Wednesday, May 28, 2014

Shibori with Osage Orange, Indigo, and a Bit of Cochineal


The fabric is a cotton/linen jersey I bought from Mood (the official fabric store for Project Runway) in New York City. Above, a detail that shows a color I take great pride in: turquoise! It doesn't appear throughout, of course, but if you look at the shading on the perimeter of the golden rectangles, there it is. Turquoise is hard to achieve with natural dyes, at least for me, and yet it's one of my favorite colors.

"Sawdust, Leaves and Bugs" is what I like to call the combination, and it's the title of a course I hope to teach soon at the Weaving and Fiber Arts Center. First, I immersed the entire fabric in a vat of osage orange dye, purchased from a friend, David Barnet, who is a master woodworker with the Rochester Folk Art Guild. (For more on this talented group of people, click here.) Second, I did some tying and clamping -- using techniques that are jokingly called "dirty shibori" -- before immersing it in a vat of cochineal.
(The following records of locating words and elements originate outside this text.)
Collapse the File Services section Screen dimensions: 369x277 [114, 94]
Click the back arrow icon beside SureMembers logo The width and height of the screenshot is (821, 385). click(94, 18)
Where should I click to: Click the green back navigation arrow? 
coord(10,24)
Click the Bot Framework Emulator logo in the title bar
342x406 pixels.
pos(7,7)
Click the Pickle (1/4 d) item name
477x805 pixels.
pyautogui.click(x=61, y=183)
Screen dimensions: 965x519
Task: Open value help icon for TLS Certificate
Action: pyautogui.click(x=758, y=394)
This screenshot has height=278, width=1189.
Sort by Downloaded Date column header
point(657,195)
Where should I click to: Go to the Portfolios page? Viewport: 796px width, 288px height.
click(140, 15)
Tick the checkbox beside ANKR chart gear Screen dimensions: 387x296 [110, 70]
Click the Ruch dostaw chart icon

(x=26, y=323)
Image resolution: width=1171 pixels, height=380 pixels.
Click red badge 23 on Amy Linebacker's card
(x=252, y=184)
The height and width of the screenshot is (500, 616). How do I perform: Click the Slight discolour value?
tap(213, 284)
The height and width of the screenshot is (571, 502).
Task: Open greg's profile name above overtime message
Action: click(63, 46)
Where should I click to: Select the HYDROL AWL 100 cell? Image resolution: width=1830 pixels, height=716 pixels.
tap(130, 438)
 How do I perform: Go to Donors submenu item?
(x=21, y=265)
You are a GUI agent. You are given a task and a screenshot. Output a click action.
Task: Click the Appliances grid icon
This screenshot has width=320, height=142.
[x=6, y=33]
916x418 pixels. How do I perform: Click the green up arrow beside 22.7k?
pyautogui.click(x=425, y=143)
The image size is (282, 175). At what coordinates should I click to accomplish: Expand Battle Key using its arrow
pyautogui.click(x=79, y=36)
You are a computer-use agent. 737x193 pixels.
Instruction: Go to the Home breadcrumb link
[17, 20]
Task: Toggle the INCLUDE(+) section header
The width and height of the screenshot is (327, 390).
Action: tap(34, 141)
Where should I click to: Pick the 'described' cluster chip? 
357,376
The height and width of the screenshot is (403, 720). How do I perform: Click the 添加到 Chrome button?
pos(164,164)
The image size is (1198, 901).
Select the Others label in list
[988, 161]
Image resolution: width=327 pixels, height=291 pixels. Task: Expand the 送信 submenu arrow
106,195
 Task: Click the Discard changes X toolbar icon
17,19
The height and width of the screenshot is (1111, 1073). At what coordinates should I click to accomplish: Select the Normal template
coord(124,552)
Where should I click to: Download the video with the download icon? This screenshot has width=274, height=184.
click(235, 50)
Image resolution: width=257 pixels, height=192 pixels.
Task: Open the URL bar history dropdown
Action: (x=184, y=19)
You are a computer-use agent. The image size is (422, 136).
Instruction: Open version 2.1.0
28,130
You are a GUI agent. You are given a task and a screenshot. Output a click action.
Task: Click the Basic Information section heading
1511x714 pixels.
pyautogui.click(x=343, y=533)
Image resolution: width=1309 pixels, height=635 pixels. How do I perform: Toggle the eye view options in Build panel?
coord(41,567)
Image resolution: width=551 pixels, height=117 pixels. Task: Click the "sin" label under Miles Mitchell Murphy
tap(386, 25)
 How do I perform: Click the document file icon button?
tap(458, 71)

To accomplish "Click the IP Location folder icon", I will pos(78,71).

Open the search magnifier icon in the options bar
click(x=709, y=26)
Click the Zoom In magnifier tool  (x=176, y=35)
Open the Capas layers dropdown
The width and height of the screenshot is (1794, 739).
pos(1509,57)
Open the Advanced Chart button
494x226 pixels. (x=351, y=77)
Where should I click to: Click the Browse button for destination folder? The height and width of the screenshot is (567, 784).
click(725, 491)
In this case, the cochineal wasn't as bright, perhaps because I used the vat once before: It doesn't really show up on this fabric, other than lending a red-gold hue in the center of the rectangles above.

The last and best part, of course, was to dip the fabric five times in an indigo vat. Before dipping, I used a number of shibori-resist techniques: arashi, where I wrapped and tied it around a piece of PVC pipe; knotting, in which I simply tied four overhand knots in a length of fabric; folding and clamping with rectangular blocks of wood; and folding and securing with closepins.

My favorite results are on the back (pause for snarky comment: of course), where I used the arashi-shibori technique of wrapping the fabric around a PVC pipe and then tying with cord.

 This is the back of the garment

A closeup of the back, showing that elusive turquoise

I made another top, using similar techniques, and the results were completely different. My thinking is that the amount of fabric exposed to the dyes was very different in the two garments, which meant that the color blending was entirely different as well.


Sawdust, leaves, and bugs yield wonderful results! Thanks for reading!